Sarà lunga la quarta giornata tra le nevi e le macerie dell’hotel Rigopiano, spazzato via dalla valanga il 18 gennaio, con la speranza di trovare ancora qualcuno in vita sotto cumuli di ghiaccio e detriti. Una speranza che ogni ora si fa più debole, sotto la pressione di 120mila tonnellate di nevi, pari a 4mila tir a pieno carico, come spiegano i Carabinieri forestali del servizio Meteomont, “Chi lavora in quelle condizioni lavora come se ci fossero da recuperare persone vive. La speranza c’è sempre, perché quegli eventi possono aver dato luogo a situazioni molto particolari”, ha detto il capo dipartimento della Protezione civile Fabrizio Curcio, durante la trasmissione In Mezz’Ora di Lucia Annunziata.

I vigili del fuoco hanno individuato il corpo di una vittima all’interno dell’Hotel Rigopiano. Si tratta di un uomo ed è la sesta vittima ufficiale, finora, della slavina che ha investito l’albergo. Finora i soccorritori hanno recuperato 11 sopravvissuti e sei corpi senza vita ormai riconosciuti, mentre sono ancora 24 i dispersi segnalati: oltre ai 23 già, infatti, indicati è stato aggiunto un ragazzo senegalese lavoratore dell’albergo. Le ricerche intanto continuano in una situazione che si fa sempre più complessa per le condizioni meteo. In campo 50 specialisti abituati a queste condizioni, assicura il maggiore Marco Amoriello dell’esercito.
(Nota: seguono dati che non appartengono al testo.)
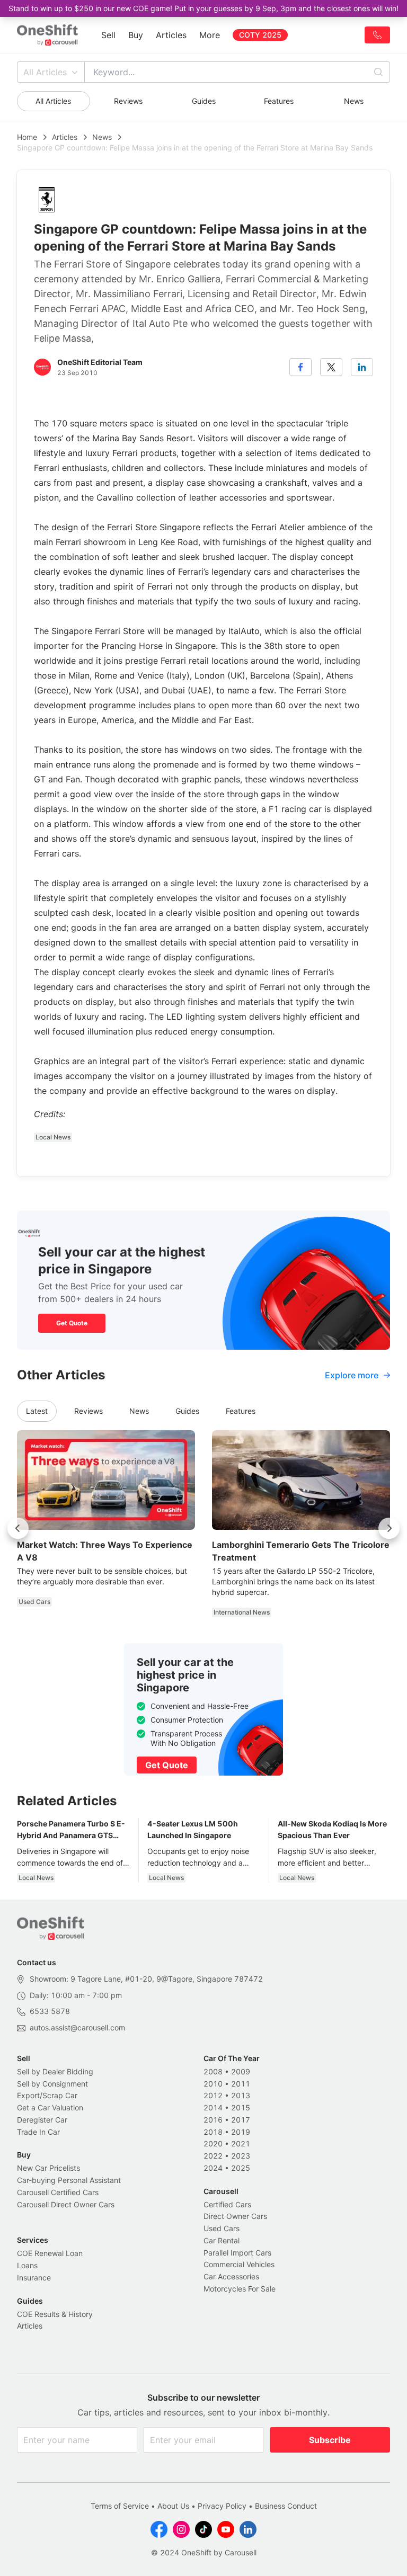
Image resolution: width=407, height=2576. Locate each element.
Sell (108, 35)
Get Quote (71, 1323)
Drammatiche le testimonianze di chi è rimasto imprigionato per 58 ore sotto i ghiacci: “La paura, il buio, la fame. Ci siamo salvati succhiando neve”, racconta Giorgia Galassi, la donna giuliese scampata insieme al fidanzato Vincenzo Forti dopo due giorni di prigionia sotto le macerie dell’albergo. “Il momento peggiore – racconta Giorgia – è stato il secondo giorno lì sotto. Eravamo chiusi in una scatola, senza la cognizione del tempo. Non sentivamo rumori da fuori. Continuavamo a dissetarci succhiando ghiaccio, ma non mangiavamo, e le forze e le speranze cominciavano a venire meno”. Poi quei rumori che non erano più solo scricchiolii del ghiaccio, le voci. “Allora abbiamo cominciato a bussare sul soffitto a più non posso. Loro ci hanno chiamati. Io subito ho urlato: Sono Giorgia e sono viva. Ed è stata la cosa più bella che abbia mai detto”. Ai due sopravvissuti recuperati all’alba di giovedì – il cuoco Giampiero Parete e il manutentore dell’hotel Fabio Salzetta – si aggiungono la moglie di Parete, Adriana Vranceanu, e il figlio Gianfilippo, salvati nella mattinata di venerdì e i tre bimbi recuperati nel pomeriggio: l’altra figlia di Parete, Ludovica, Edoardo Di Carlo e Samuel Di Michelangelo.

Nella notte tra venerdì e sabato, invece, oltre a Forti e Galassi, sono stati liberati dal ghiaccio e dai detriti Francesca Bronzi e Giampaolo Matrone. Quest’ultimo è stato sottoposto ad un intervento chirurgico ad un braccio. Il 34enne, residente in provincia di Roma è stato trasferito nell’Unità Operativa di Rianimazione del “Santo Spirito”. Le sue condizioni, come hanno riferito i medici, sono discrete. Matrone ha raccontato di essere stato mano nella mano con la moglie, Valentina Cicioni, fino a quando i vigili del fuoco lo hanno salvato. “Le stringevo la mano e le parlavo per tenerla sveglia perché volevo che rimanesse sempre vigile. La chiamavo, poi a un certo punto non l’ho sentita più e ho capito che mi stava lasciando“.

Non c’è gioia, non c’è speranza per i corpi recuperati. Ieri sono state riconosciute altre tre vittime: si tratta di Sebastiano Di Carlo, 49 anni, della moglie Nadia Acconciamessa, e di Barbara Nobilio, di 51 anni, tutti originari di Loreto Aprutino: i primi due sono i genitori del piccolo Edoardo, che dopo il salvataggio aveva raccontato di essere “andato a giocare a biliardo” poco prima della slavina. La tragedia ha per ora lasciato solo anche il piccolo Samuel Di Michelangelo: non si hanno notizie del papà e della mamma, il poliziotto, Domenico, 41 anni, di Chieti, e Marina Serraiocco, che vivono a Osimo, in provincia di Ancona. Le altre due vittime della tragedia sono il maitre dell’hotel Alessandro Giancaterino e il cameriere Gabriele D’Angelo.